The reason GPUs dominated in the early days was that they provided sufficient parallel computing power for AI training, flexibly responding to the training needs of different models; however, as AI models enter the deployment and inference phase, energy consumption, latency, and cost have become new key constraints, and the massive architecture of general-purpose GPUs has instead brought redundancy. ASICs achieve extreme energy efficiency through “customized computing paths,” utilizing every transistor for the most critical computational tasks without sacrificing performance.
At the same time, the Arm architecture has become a natural extension of this trend. Its low power consumption and high scalability make it favored in AI inference, edge computing, and smart terminals. Whether it is Amazon and Microsoft or Google and Meta, they are proving that the hegemony of x86 is being weakened, while Arm’s flexible licensing model and open ecosystem are becoming the new foundation for AI infrastructure.

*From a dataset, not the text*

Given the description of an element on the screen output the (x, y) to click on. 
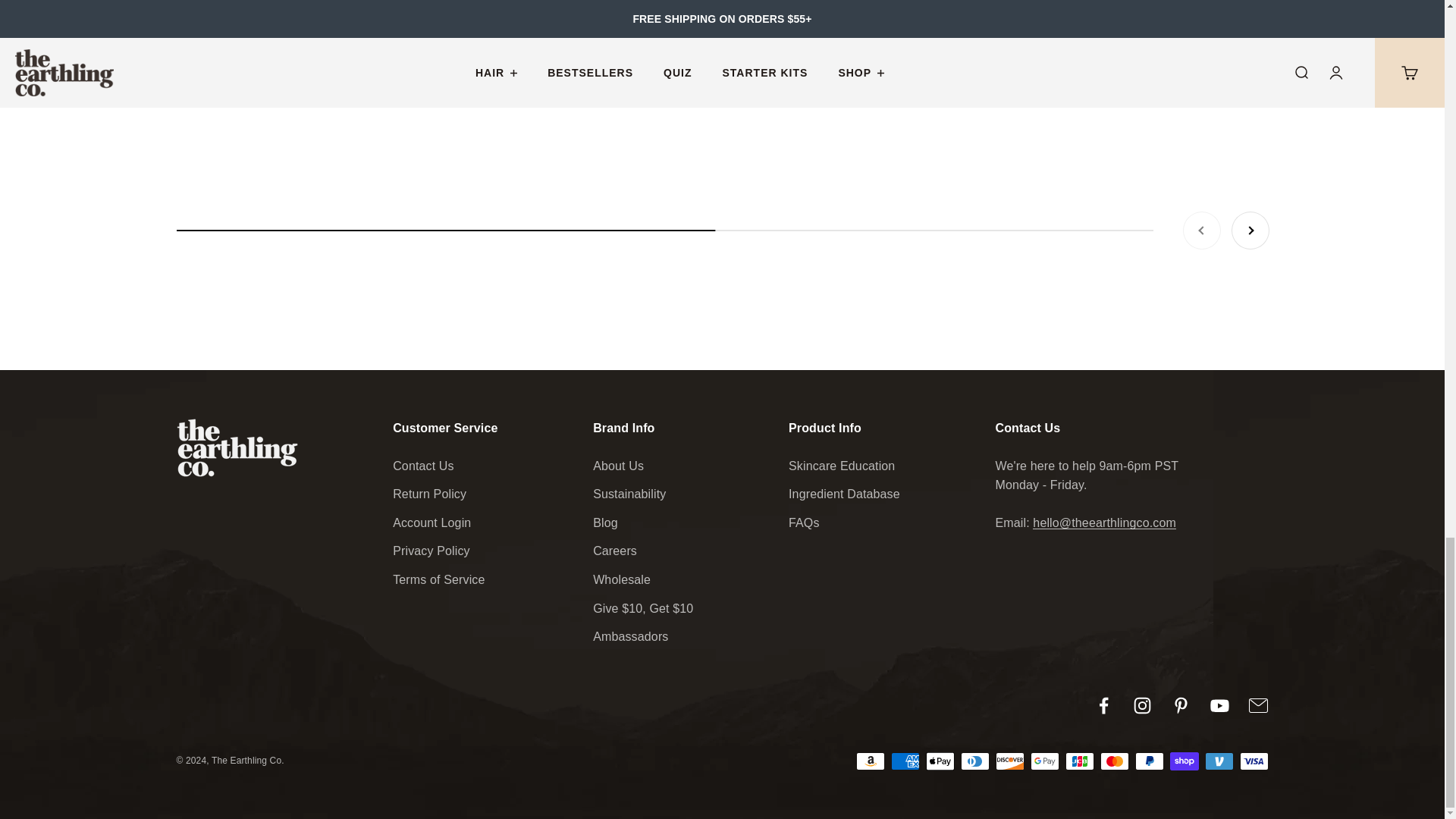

For traditional giants, the strategic shift towards Arm and ASIC is not merely a matter of “chasing trends,” but a structural transformation aimed at breaking through bottlenecks and striving for a larger market:
Intel hopes to use ASIC custom services as a breakthrough to bridge the gap in AI chip foundry and design, leveraging its IDM model to build a system-level competitive advantage in design + manufacturing + packaging;
Qualcomm aims to extend from edge AI to cloud inference, leveraging its Hexagon NPU accumulation to reshape the energy efficiency structure of data centers through low-power ASIC systems;
MediaTek is leveraging its high-speed SerDes and memory integration advantages to enter the AI ASIC supply chain of CSPs, winning orders from Google and Meta with high performance + cost-effectiveness;
AMD is exploring new types of APUs based on Arm architecture, attempting to establish differentiated advantages in PC and low-power AI scenarios to avoid being completely locked out by NVIDIA and the x86 ecosystem.
Finally, the deeper reason is that the value center of the AI chip industry is decentralizing. In the past, chip companies sold products, but now they sell capabilities—computing power, IP, design services, and ecosystem interfaces. Customized ASICs and licensable Arm architectures happen to form the underlying carriers of this decentralization, allowing different companies to redefine competitive rules in specific scenarios.
Therefore, as the golden age of GPUs enters a bottleneck, the competition for AI computing power is quietly diverging: one path leads to “more general, more expensive” high-end GPU computing; the other leads to “more specialized, more efficient” ASIC + Arm systems.
Looking ahead, AI infrastructure will increasingly lean towards specialized chips rather than general-purpose chips. In this case, those who can secure more orders from cloud giants are likely to dominate the semiconductor industry in the next decade.